Танго Мотылька - Марина Серова
Шрифт:
Интервал:
Закладка:
Евгения Ильинична показала старые семейные альбомы, в самых первых вместо фото были маленькие рукописные портреты. Естественно, что настолько пристрастные к истории люди скрупулезно записывали историю собственной семьи. Тут же было приведено генеалогическое древо, включающее в описание десять поколений. Кусковы жили достаточно богато, денег хватало на то, чтобы мужчины могли заниматься любимым делом. Бытовало мнение, что, займись прадед чем-нибудь более прибыльным, чем история, с тем же рвением, с той же отдачей, Кусковы жили бы лучше.
– Он и меня этим покорил, нет, не любовью к былому и прошедшему, как он говаривал. Он покорил своей страстностью, тем, с каким чувством он говорил, с таким захлебывающимся придыханием. Самые заурядные вещи могли, как по волшебству, стать настолько интригующими и интересными, стоило ему только заговорить о них, что можно было заслушаться с открытым ртом. Он даже об огурцах мог говорить так, что заслушаешься…
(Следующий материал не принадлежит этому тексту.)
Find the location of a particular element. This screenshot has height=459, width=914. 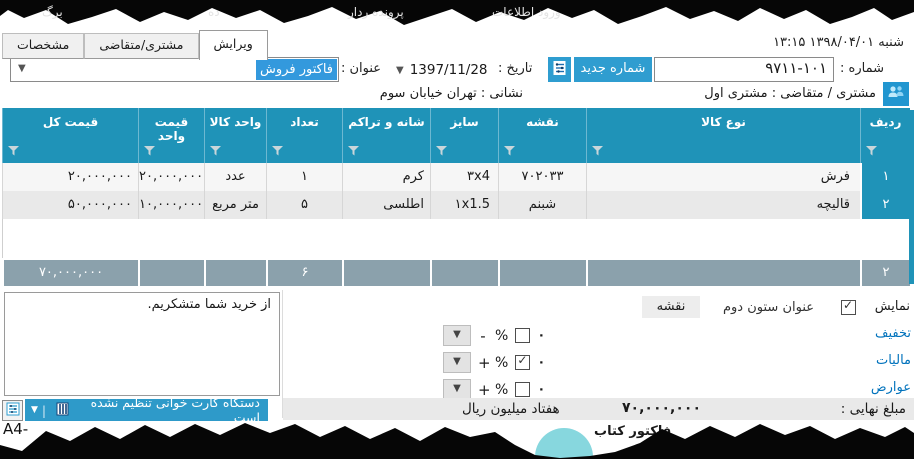

cell-size: ۱x1.5 is located at coordinates (464, 205). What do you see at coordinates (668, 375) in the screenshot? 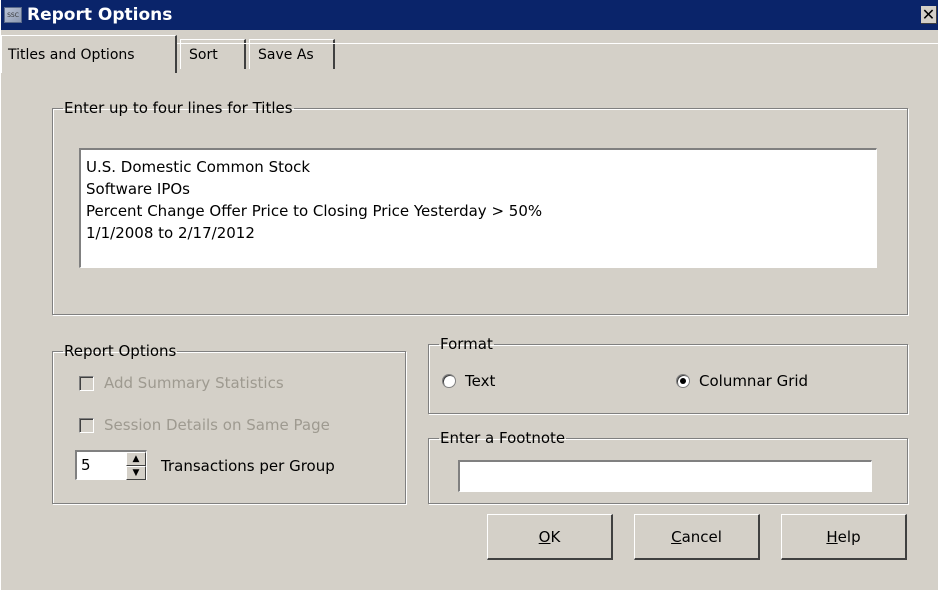
I see `format-group: Format` at bounding box center [668, 375].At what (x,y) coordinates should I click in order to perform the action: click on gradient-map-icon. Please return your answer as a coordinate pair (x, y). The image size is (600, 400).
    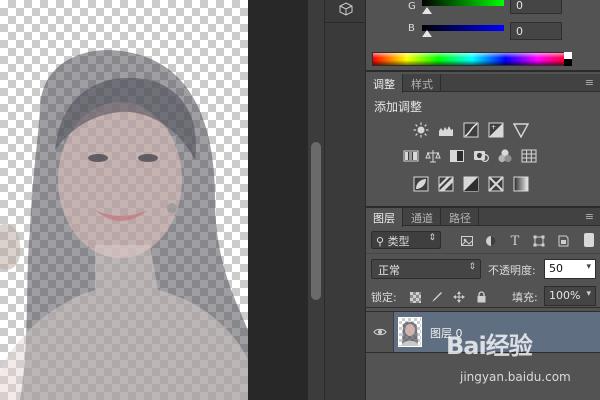
    Looking at the image, I should click on (521, 184).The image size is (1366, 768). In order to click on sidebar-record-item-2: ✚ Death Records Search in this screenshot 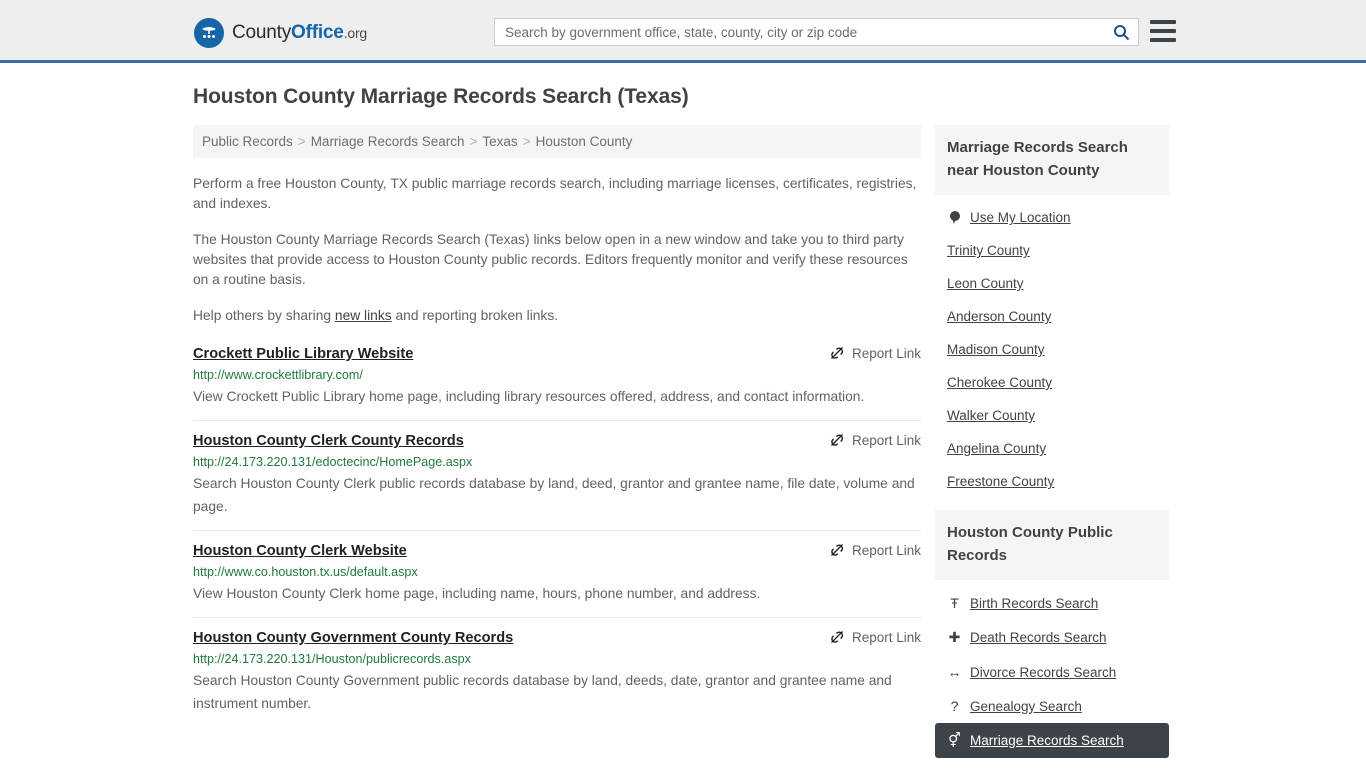, I will do `click(1052, 638)`.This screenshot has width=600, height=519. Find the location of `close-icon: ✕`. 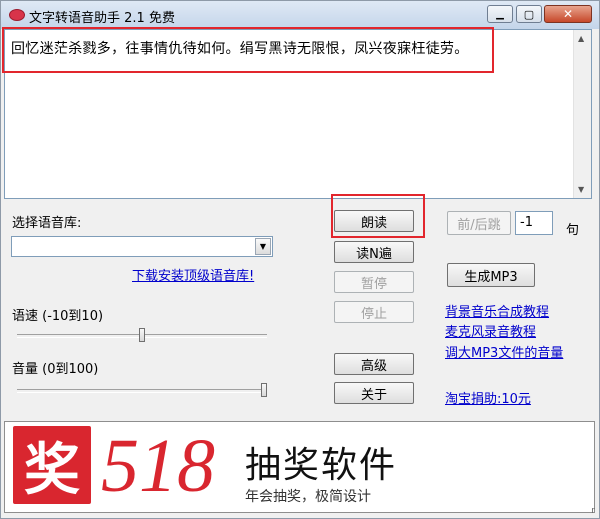

close-icon: ✕ is located at coordinates (568, 14). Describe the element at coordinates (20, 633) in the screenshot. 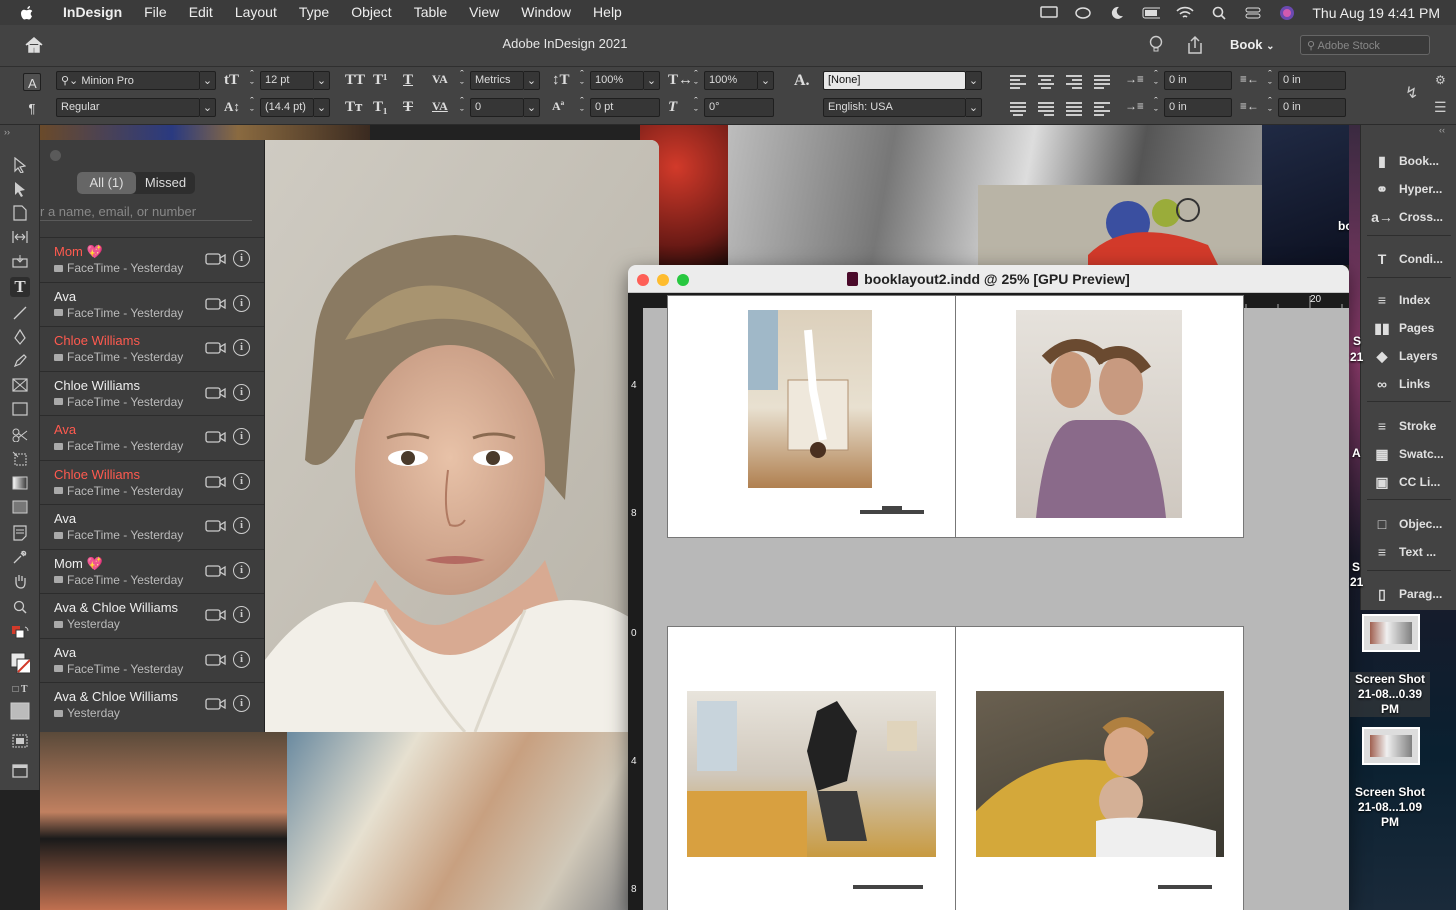

I see `default-colors-icon` at that location.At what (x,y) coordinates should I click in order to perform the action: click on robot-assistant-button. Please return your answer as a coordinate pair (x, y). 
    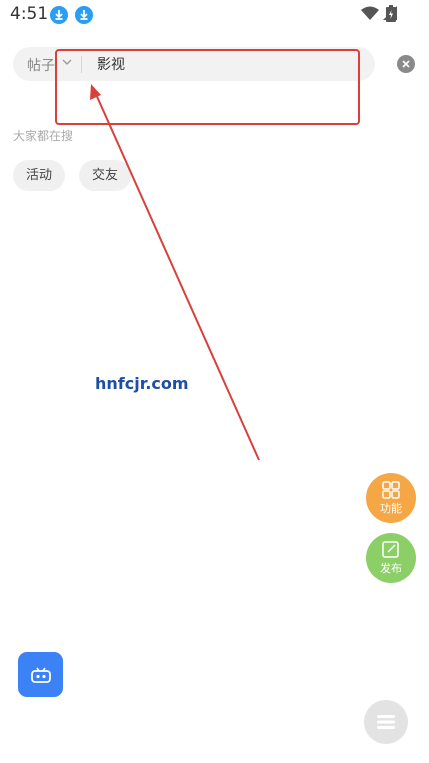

На прощании с ним было очень много народу. Все его ученики пришли с ним попрощаться. Это был удар для всех, Петр Иванович бросил работу в школе только тогда, когда не смог самостоятельно передвигаться, за три месяца до смерти. И аргументировал свой уход тем, что занимает место какого-то молодого и полного сил учителя. Он уже не мог как прежде проводить свои занятия, не мог организовывать походы в музеи, не мог вывозить ребят на места исторической славы. Сил стало маловато.
Когда Евгения Ильинична замолчала, я уже по-другому смотрела на стойку с дисками и на книжный шкаф с полкой, заставленной старыми книгами. Понимает ли она, какое сокровище лежит у нее под носом? Несомненно, работы самого Петра Ивановича имели значение, но еще большую ценность, как научную, так и материальную, представляли собой дневники, те, что писались несколько поколений и были им переведены на современный русский.
– Евгения Ильинична, а кому Петр Иванович оставил все это богатство?
– По завещанию? Квартиру и дачу Петя оставил мне, а все свои работы и наследие предков, как он это всегда называл, он оставил девушке, Колесниковой Людмиле.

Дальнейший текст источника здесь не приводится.